■ **Gestellte Aufgabe A**: Schreiben Sie aus dem Bericht über die Wahl von Michael Holoubek alles von „Einer dieser WU-Professoren“ bis hinunter zu „hörenden Kandidaten auslegte.“ wortgetreu ab.
■ **Gestellte Aufgabe B**: Um wie viel Uhr meldete die Austria Presse Agentur laut dem Bericht über die Wahl von Michael Holoubek, dass sich die Regierungsparteien auf ihn geeinigt hätten?
■ **Gestellte Aufgabe C**: Führen Sie den Bericht über die Wahl von Michael Holoubek im Anschluss an seinen letzten Satz weiter.

===== Textauszug =====

Regierung einigt sich vor Ende des Hearings auf ihren Kandidaten

Einer dieser WU-Professoren machten dennoch das Rennen: Michael Holoubek erhielt 109 von 157 gültig abgegebenen Stimmen gewählt. Auf den von Freiheitlichen vorgeschlagenen Kandidaten Hock entfielen 37 Stimmen. Schiefes Licht auf den gesamten Bestellungsvorgang warf eine Meldung der Austria Presse Agentur, die um 12 Uhr verkündete, dass sich die Regierungsparteien auf Holoubek geeinigt hätten. Zu diesem Zeitpunkt war das Kandidaten-Hearing noch nicht einmal abgeschlossen, was FPÖ-Justizsprecher Peter Fichtenbauer den Regierungsparteien als Geringschätzung der noch zu hörenden Kandidaten auslegte.

===== Aufgeführte Auflistung =====

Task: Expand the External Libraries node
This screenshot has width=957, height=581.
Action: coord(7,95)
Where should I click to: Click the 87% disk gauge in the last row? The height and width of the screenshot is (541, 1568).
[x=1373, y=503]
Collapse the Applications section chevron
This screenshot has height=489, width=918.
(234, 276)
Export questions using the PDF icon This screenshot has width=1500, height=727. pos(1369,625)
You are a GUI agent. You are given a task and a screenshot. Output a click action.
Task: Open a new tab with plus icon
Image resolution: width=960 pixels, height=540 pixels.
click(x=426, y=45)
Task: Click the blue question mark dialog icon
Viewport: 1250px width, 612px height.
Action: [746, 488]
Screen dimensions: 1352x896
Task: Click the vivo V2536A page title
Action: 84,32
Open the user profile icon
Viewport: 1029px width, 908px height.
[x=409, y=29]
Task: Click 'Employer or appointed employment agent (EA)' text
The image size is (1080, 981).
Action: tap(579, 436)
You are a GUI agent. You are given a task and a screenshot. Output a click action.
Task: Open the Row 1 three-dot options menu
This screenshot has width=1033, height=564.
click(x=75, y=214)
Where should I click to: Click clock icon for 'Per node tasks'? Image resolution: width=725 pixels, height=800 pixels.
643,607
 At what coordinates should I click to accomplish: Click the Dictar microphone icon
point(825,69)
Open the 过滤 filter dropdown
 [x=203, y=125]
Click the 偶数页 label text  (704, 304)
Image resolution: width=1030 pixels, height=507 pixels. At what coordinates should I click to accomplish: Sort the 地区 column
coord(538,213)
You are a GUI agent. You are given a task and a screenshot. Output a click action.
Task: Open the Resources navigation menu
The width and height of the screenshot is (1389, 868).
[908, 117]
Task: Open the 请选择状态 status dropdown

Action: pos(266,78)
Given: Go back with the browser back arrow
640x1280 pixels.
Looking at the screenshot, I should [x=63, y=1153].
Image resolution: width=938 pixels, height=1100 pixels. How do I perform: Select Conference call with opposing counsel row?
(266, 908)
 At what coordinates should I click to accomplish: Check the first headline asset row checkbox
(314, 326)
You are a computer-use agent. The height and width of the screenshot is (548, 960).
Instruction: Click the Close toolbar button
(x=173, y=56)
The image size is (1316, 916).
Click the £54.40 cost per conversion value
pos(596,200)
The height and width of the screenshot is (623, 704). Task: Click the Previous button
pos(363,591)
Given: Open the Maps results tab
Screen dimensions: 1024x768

=====

■ **Schriftliche Antwort A**:
Einer dieser WU-Professoren machten dennoch das Rennen: Michael Holoubek erhielt 109 von 157 gültig abgegebenen Stimmen gewählt. Auf den von Freiheitlichen vorgeschlagenen Kandidaten Hock entfielen 37 Stimmen. Schiefes Licht auf den gesamten Bestellungsvorgang warf eine Meldung der Austria Presse Agentur, die um 12 Uhr verkündete, dass sich die Regierungsparteien auf Holoubek geeinigt hätten. Zu diesem Zeitpunkt war das Kandidaten-Hearing noch nicht einmal abgeschlossen, was FPÖ-Justizsprecher Peter Fichtenbauer den Regierungsparteien als Geringschätzung der noch zu hörenden Kandidaten auslegte.

■ **Schriftliche Antwort B**: Um 12 Uhr.

■ **Schriftliche Antwort C**:
Hauptaufgabe des neuen Verfassungsrichters wird es sein, über die Berechtigung von Asylanträgen zu befinden. Mittlerweile machen Beschwerden abgewiesener Asylwerber knapp zwei Drittel der Fälle am VfGH aus und legen das Höchstgericht allmählich lahm.